I do not, of course, refer to an emotional or physical abandonment of the child, for neither of those acts involves love. Rather, I refer to a true love – a Christian love that nurtures the child. I do not have in mind a nurture that aims to produce a clone or an extension of the parent’s self, nor even a correction of the parent’s self. I have in mind a nurture that aims to raise and release the child’s self.
This Christian aim is not predicated on a sentimental confidence in the goodness and potential of the child’s self, nor on a libertarian solipsism of individualistic autonomy. It is predicated on the being and acting of the triune God: the Father, the creator; the Son, the lord of history; and the Spirit, the indwelling presence of the divine.
This aim consists in a loving nurture that, from conception and through all the moments of the parent-child relationship, seeks to commend the child to the power of God, who creates and sustains human existence. Such nurture recognizes and trusts that Christ, the lamb who was slain, is worthy to be lord of history, both cosmic and personal. It humbly attends to and gains sustenance from the divine loving presence of the Spirit, who dwells within and binds us truly to God and others.
Hence, with this nurturing aim in heart and mind, and under the tender mercies of our triune God, we confess and rejoice that our child is yet not ours (as no person is actually ours).
To be sure, parents are charged with solemn and sacred duties. However, lording over or possessing the child is not one of the duties, not one of the privileges of that relationship, and not even part of the nature of the parental role.
Rather, the chief – the first and last – of the solemn and sacred duties entrusted to parents consists in this, to give the child over to the power of God, the lordship of Christ, and the indwelling of the Spirit.
Giving the child to God is not to be understood principally or even largely in terms of treating the child in a Christian manner – for example, Bible reading and praying at home, sharing God’s holy love with the child, worship and Christian education at home and church, love-shaped discipline. Although these should well be a part of Christian child-rearing, they constitute but the forms of giving a child to God, not the essence. Indeed, unless the parents know and practice the essence of Christian child-rearing, the perverse fact is that even these forms can become unchristian acts of aiming to possess and dominate the child, thus contradicting faith in God.
The fundamental and principal giving of the child to the Lord consists in the inward movement of the parents in mind and heart to let go of the child.
This constitutes the essence of true and humble Christian love of parents for a child. This movement of love occurs not once, but continuously, inwardly in heart and mind, from the moment of conception through the moment of death, either or the parent or the child. Only thus can the outward forms and gestures of Christian child-rearing be what they ought to be, solemn and sacred duties entrusted to those stewards whom we call parents.

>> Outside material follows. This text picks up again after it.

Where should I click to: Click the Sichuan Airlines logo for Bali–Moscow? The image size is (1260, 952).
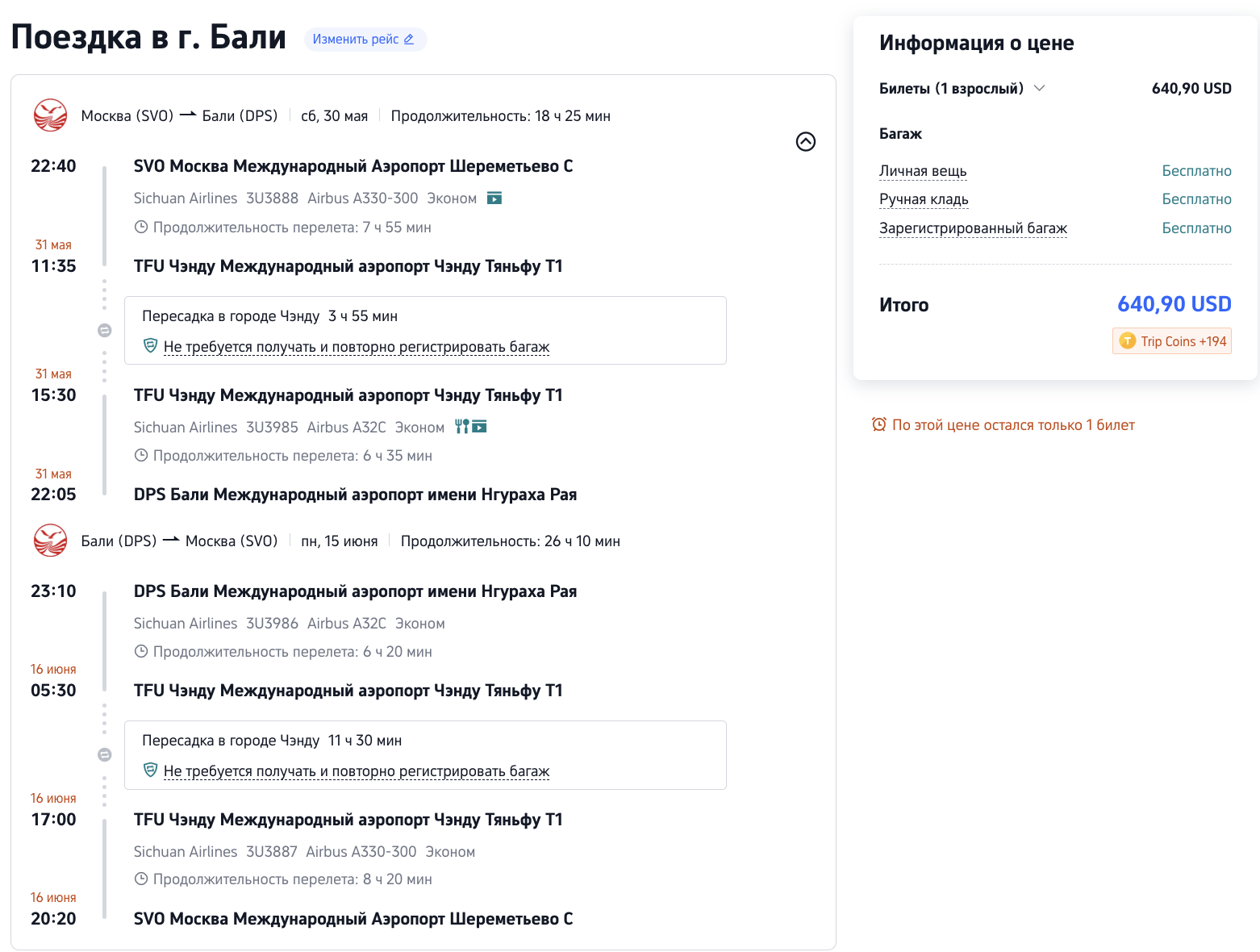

Here Holy Baptism – among its other meanings – bears great significance for child-rearing. It signifies our giving up of the child, our release of the child, not that the child may belong to no one, but that he or she may belong to God. We must no longer clutch the child to our breast. We must no longer cling to our notions of what the child needs and what the child must be. We must no longer claim the child by asserting the primacy or even the necessity of our love for the child.
For in Holy Baptism we let the child go. We give the child to God, who is the true parent – creator, savior, and sustainer. We cannot be those things for the child, and so we must not attempt them. When we do, we usurp the being and acting of God, thus contradicting our faith.
Only in the inward faithful movement of truly Christian love for a child – which we signify by the outward presentation of the child for the rite and ceremony of Holy Baptism – do we surrender our own selves and our child’s self to the sovereign and loving triune God.
The child, once ours (as we thought), is born again, now God’s (as the child ought). Thus, the sacrament of Holy Baptism, strangely enough, sets us right in child-rearing.